Sporadic failures are difficult to debug, hence cost a lot of developer time. Also, the more spurious failures we have, the more real failures will be ignored.
How to repeat:
This shows the top ten tests that failed with timeout most frequently from July 2008 to now:
$ echo '
use pushbuild;
SELECT sum(1) as _sum, SUBSTRING_INDEX(tfl_name, " ", 1) as _name
FROM test_failure
LEFT JOIN push
ON test_failure.tfl_psh_name = push.psh_name
WHERE psh_date >= "2008-07-01"
AND tfl_text like "%fail ] timeout%"
GROUP BY _name
ORDER BY _sum DESC
LIMIT 50' | mysql -P 8966 -ureadonly -hproduction.mysql.com
_sum _name
401 main.kill
234 main.completion_type_func
221 main.mysql_client_test
215 rpl.rpl_ssl1
210 rpl.rpl_ssl
136 main.innodb_autoinc_lock_mode_func
117 ndb_binlog.ndb_binlog_restore
106 rpl.rpl_heartbeat
80 main.query_prealloc_size_basic_64
79 ndb_team.ndb_autodiscover3
77 main.bootstrap
76 rpl_ndb.rpl_ndb_idempotent
73 main.information_schema
69 ndb.ndb_alter_table_online2
63 main.events_bugs
48 rpl.rpl_sporadic_master
47 rpl_ndb.rpl_ndb_multi
45 main.events_scheduling
45 main.maria3
42 main.mysqldump
35 falcon.falcon_bug_30124
35 falcon.falcon_bug_34351_A
30 main.transaction_prealloc_size_basic_64
29 falcon.falcon_bug_37080
28 ndb_binlog.ndb_binlog_multi
28 binlog.binlog_killed
27 rpl_ndb.rpl_ndb_row_001
26 ndb_binlog.ndb_binlog_ddl_multi
26 ndb_binlog.ndb_binlog_log_bin
26 rpl.rpl_row_max_relay_size
25 main.count_distinct3
23 main.innodb_max_dirty_pages_pct_func
19 ndb.ndb_condition_pushdown
19 rpl.rpl_stm_reset_slave
19 ndb.ndb_restore
19 main.event_scheduler_basic
18 main.locktrans_innodb
18 rpl_ndb.rpl_ndb_sync
17 main.subselect
17 ndb.ndb_index_unique
16 rpl_ndb.rpl_ndb_extraCol
16 ndb.ndb_blob_restore
14 ndb.ndb_insert
14 main.subselect_no_mat
13 ndb.ndb_dd_restore_compat
13 main.backup_db_grants
13 rpl_ndb.rpl_ndb_ddl
12 rpl.rpl_start_stop_slave
12 maria.maria3
12 main.index_merge_myisam
That's 3000 failures. The tests that failed more than 100 times account for roughly half of them.
Suggested fix:
Augment mtr with a way to specify individual timeouts for tests.

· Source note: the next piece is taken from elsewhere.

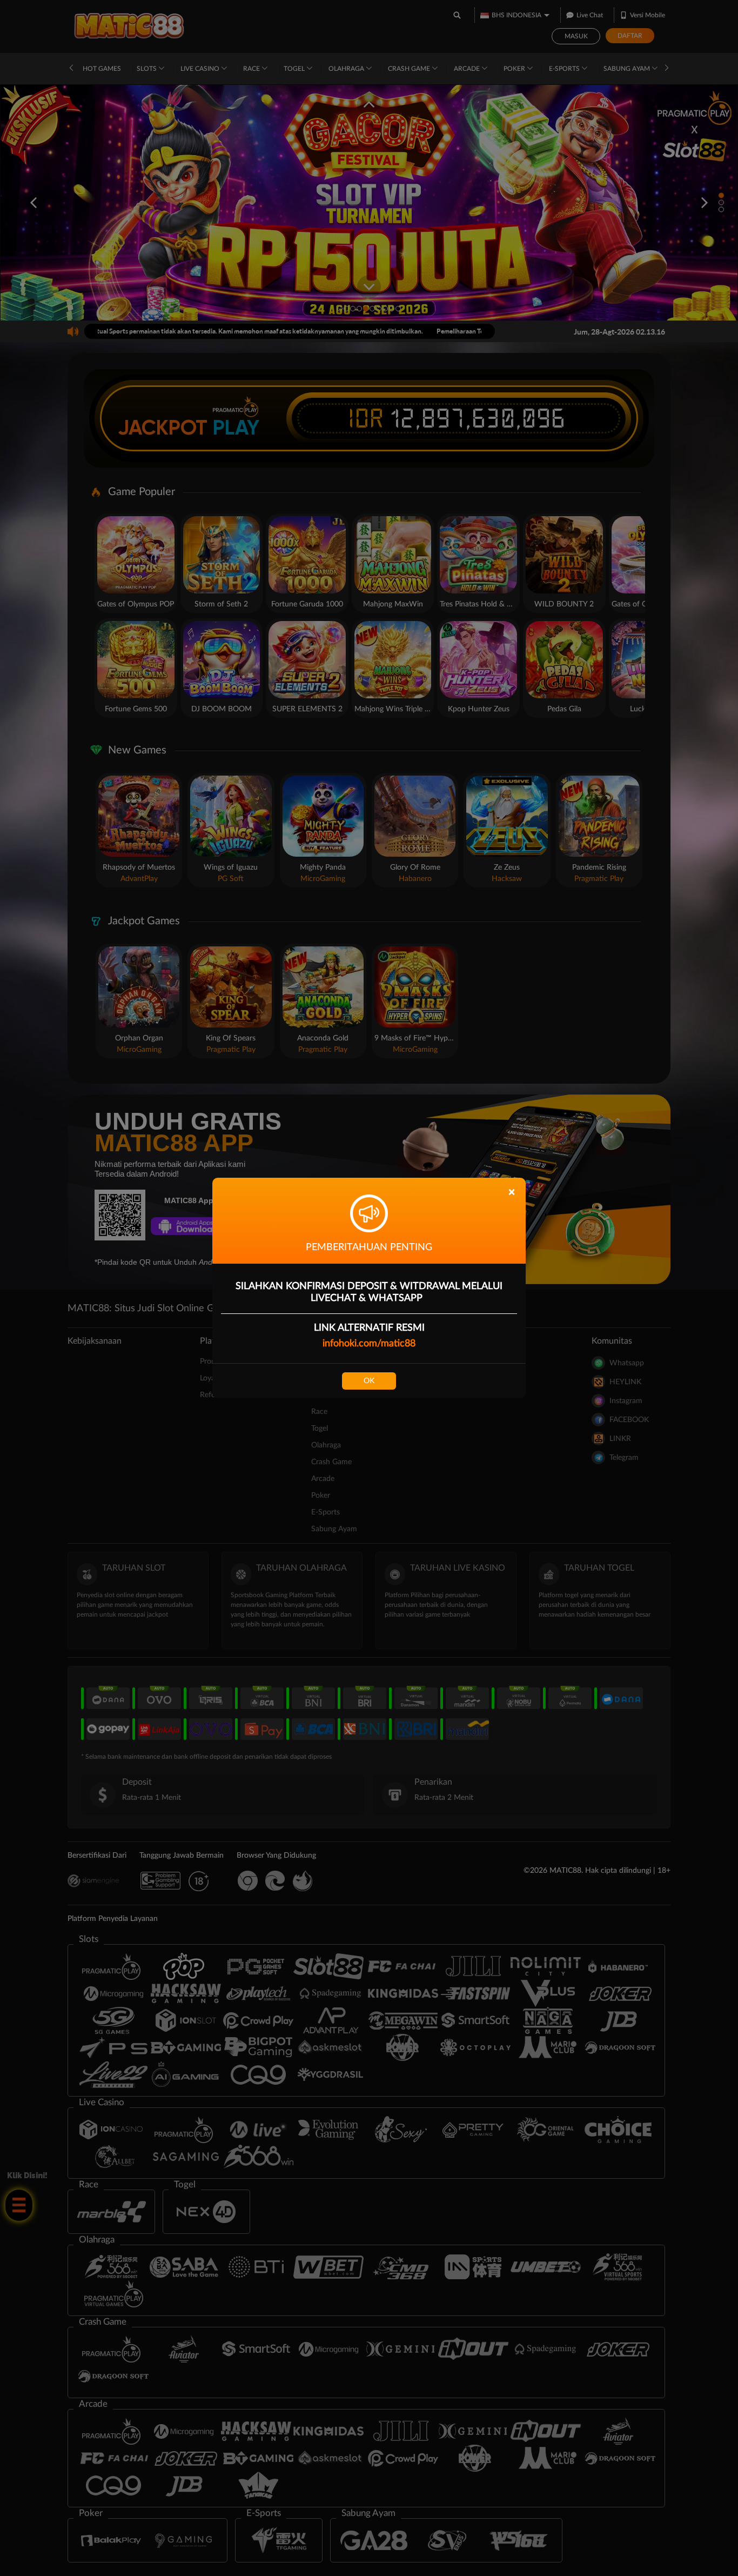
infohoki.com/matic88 (369, 1344)
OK (369, 1381)
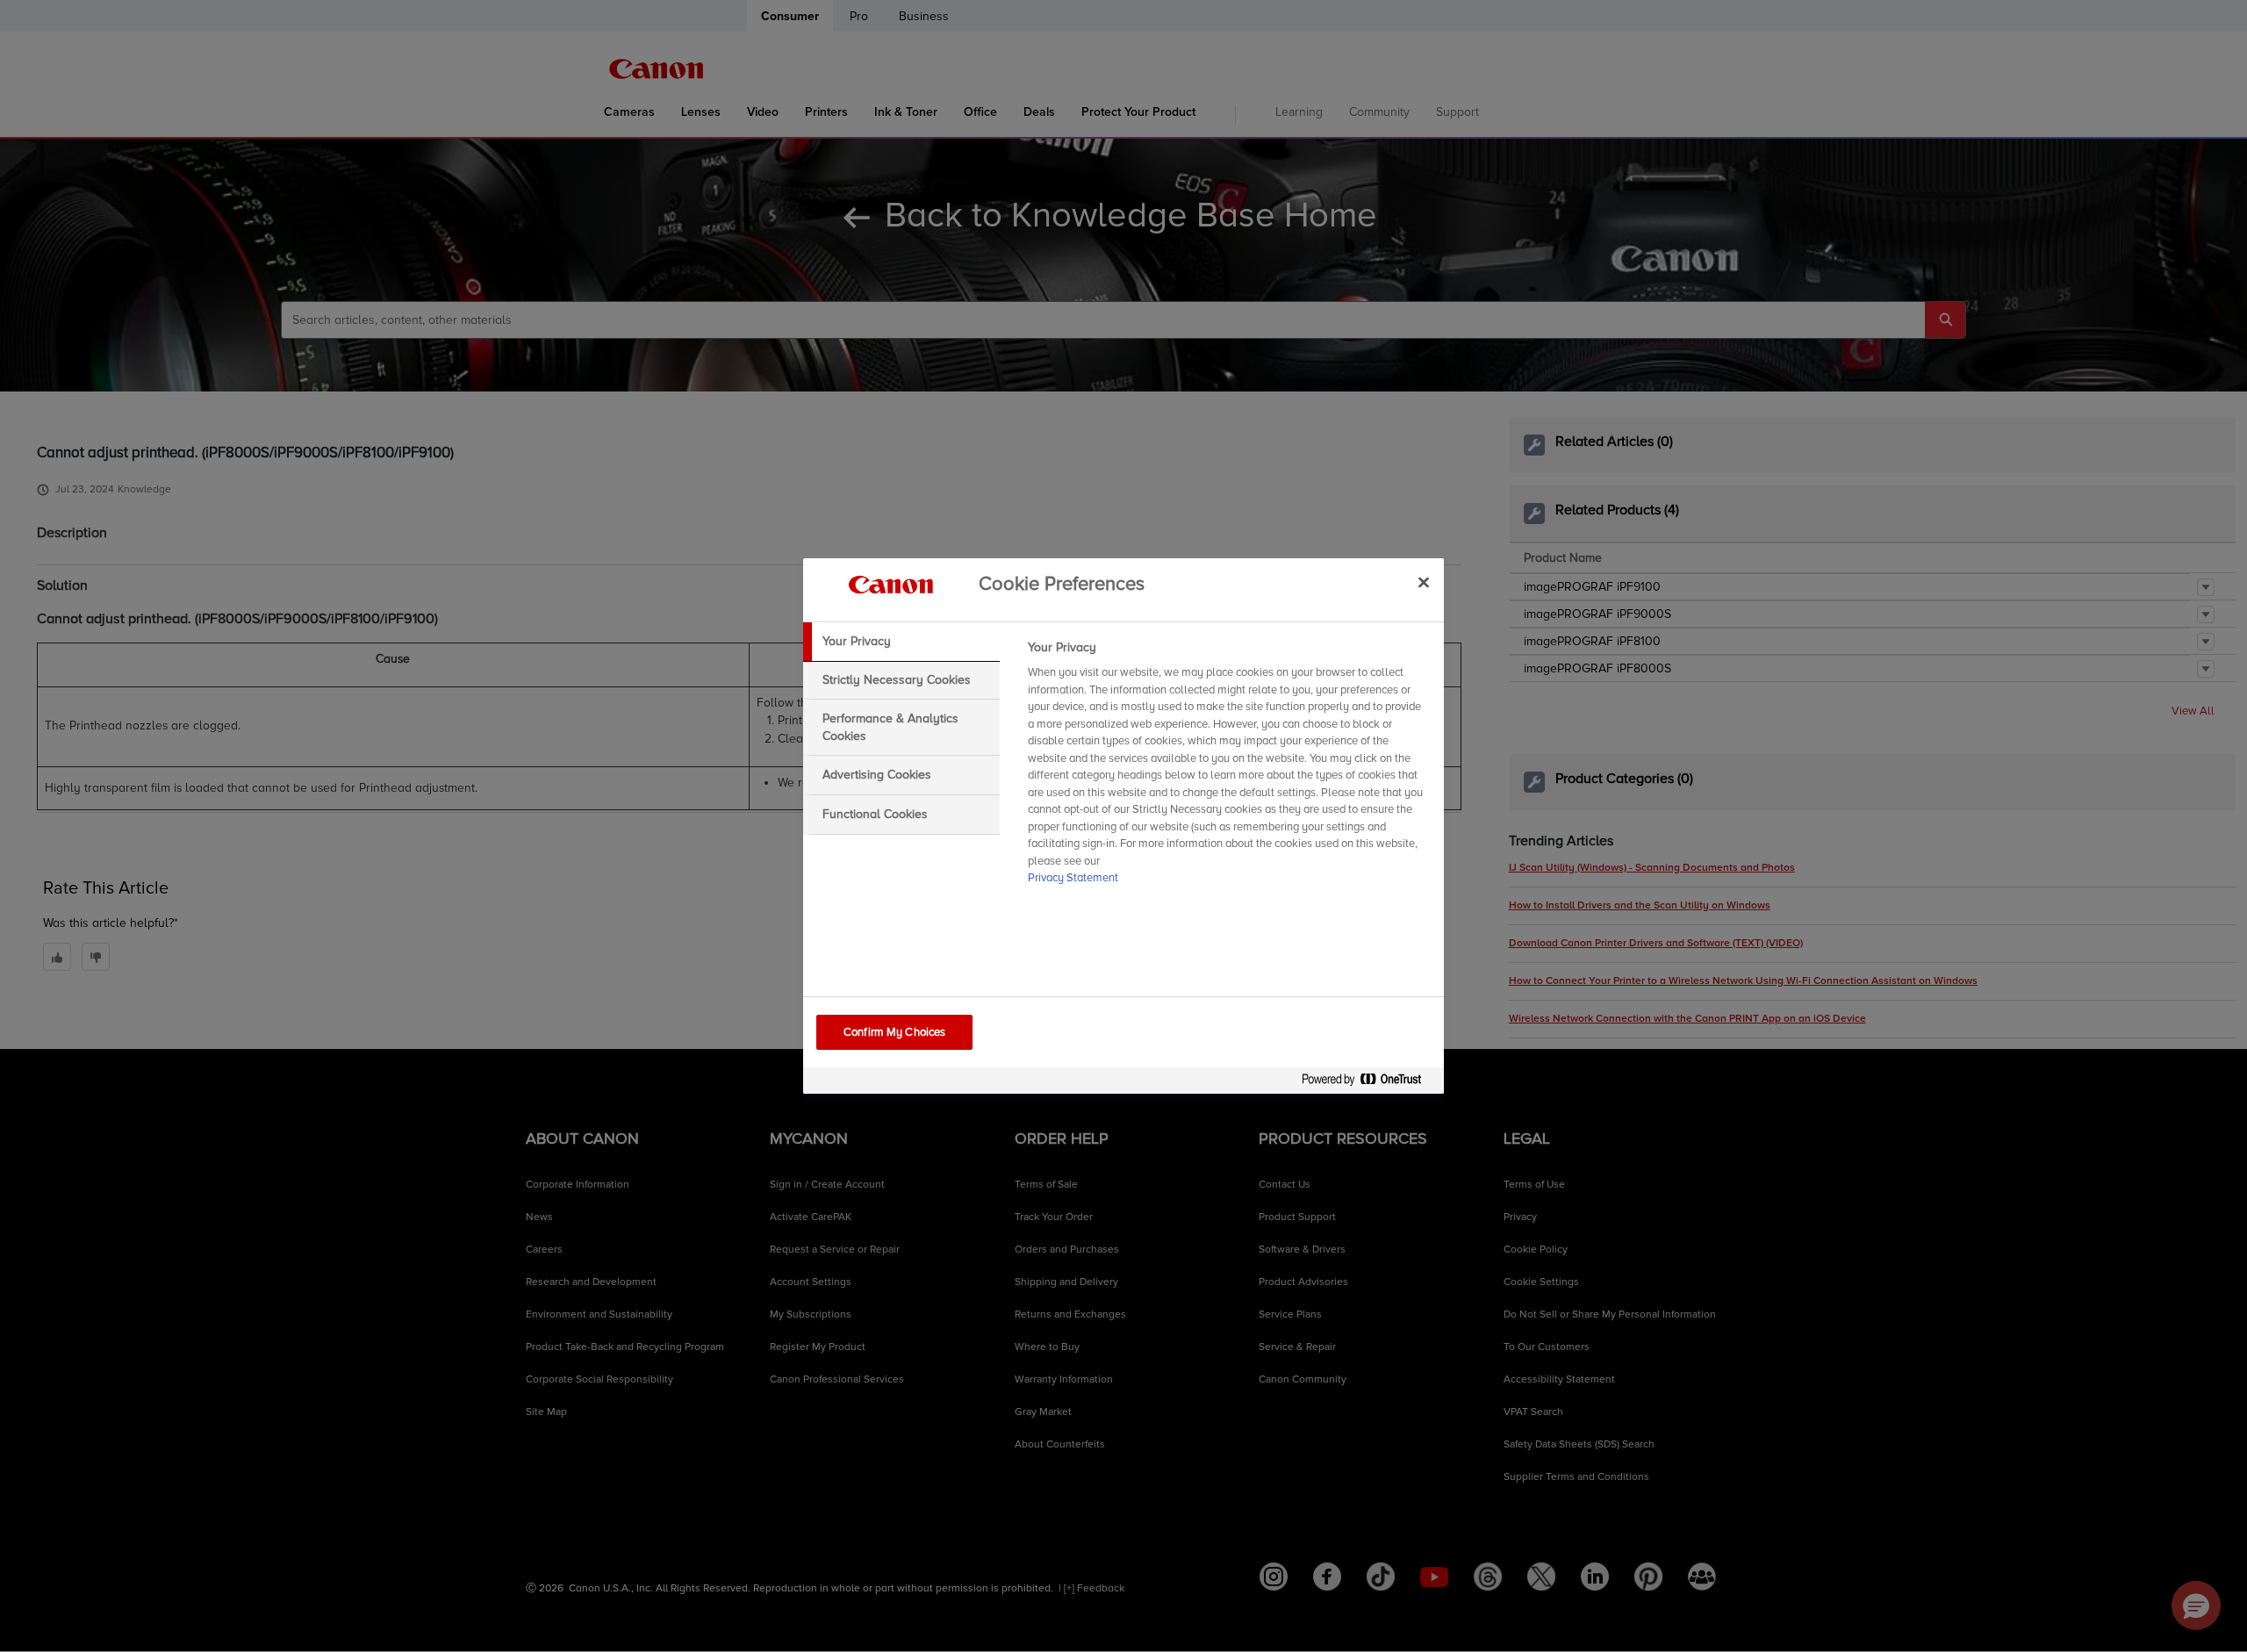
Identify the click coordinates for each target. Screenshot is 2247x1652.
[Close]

Make sure that the tests accounting for 90% or so of the timeouts increase their timeouts.
Some possible approaches:
(1) Add a test language command to increase the timeout for a test. This has the advantage that include/wait_condition.inc , include/wait_slave_param.inc etc can increase the test case timeout with the time they slept, so tests that wait inherently will automatically increase their timeouts.
(2) Instead of adding a test language command, we could just make the test's sleep function increase the timeout. (less flexible, but more automatic)
Not sure how to handle the fact that timeouts are controlled by mtr, which is agnostic of the test language.